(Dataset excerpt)
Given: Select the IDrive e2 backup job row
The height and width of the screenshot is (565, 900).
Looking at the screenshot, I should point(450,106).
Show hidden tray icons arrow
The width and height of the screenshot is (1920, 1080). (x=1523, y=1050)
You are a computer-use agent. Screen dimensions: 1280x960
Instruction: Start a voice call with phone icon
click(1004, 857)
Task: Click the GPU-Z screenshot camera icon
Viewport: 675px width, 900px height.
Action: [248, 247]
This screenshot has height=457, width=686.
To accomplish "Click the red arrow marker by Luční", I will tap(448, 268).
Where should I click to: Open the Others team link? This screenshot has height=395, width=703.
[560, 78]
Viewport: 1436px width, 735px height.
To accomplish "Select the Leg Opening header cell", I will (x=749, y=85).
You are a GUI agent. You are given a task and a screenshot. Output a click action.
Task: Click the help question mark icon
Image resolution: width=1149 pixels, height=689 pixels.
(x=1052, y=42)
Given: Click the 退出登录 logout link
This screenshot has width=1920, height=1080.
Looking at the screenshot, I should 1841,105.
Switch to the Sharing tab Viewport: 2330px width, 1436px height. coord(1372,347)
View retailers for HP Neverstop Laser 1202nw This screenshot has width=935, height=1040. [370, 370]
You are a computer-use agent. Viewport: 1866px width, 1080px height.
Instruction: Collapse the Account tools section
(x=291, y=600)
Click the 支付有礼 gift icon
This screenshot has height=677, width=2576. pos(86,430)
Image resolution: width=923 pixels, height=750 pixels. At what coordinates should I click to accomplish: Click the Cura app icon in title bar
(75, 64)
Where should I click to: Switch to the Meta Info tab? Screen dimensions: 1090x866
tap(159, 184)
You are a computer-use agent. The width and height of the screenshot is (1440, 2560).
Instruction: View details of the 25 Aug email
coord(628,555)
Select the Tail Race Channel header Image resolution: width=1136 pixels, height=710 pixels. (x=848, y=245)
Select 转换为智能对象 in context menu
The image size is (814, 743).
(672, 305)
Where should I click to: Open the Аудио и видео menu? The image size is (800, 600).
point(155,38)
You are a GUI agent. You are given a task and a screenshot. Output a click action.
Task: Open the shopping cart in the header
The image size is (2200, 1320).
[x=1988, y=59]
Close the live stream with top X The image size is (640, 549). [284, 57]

> **EXERCISE PROMPT**: Can you turn the stretch of the material from the line containing "Click the 支付有礼 gift icon" through the line containing "tap(159, 184)" into a numbered list, leaving out any blank lines?

> **REPLY TO THE TASK**:
1. Click the 支付有礼 gift icon
2. This screenshot has height=677, width=2576. pos(86,430)
3. Image resolution: width=923 pixels, height=750 pixels. At what coordinates should I click to accomplish: Click the Cura app icon in title bar
4. (75, 64)
5. Where should I click to: Switch to the Meta Info tab? Screen dimensions: 1090x866
6. tap(159, 184)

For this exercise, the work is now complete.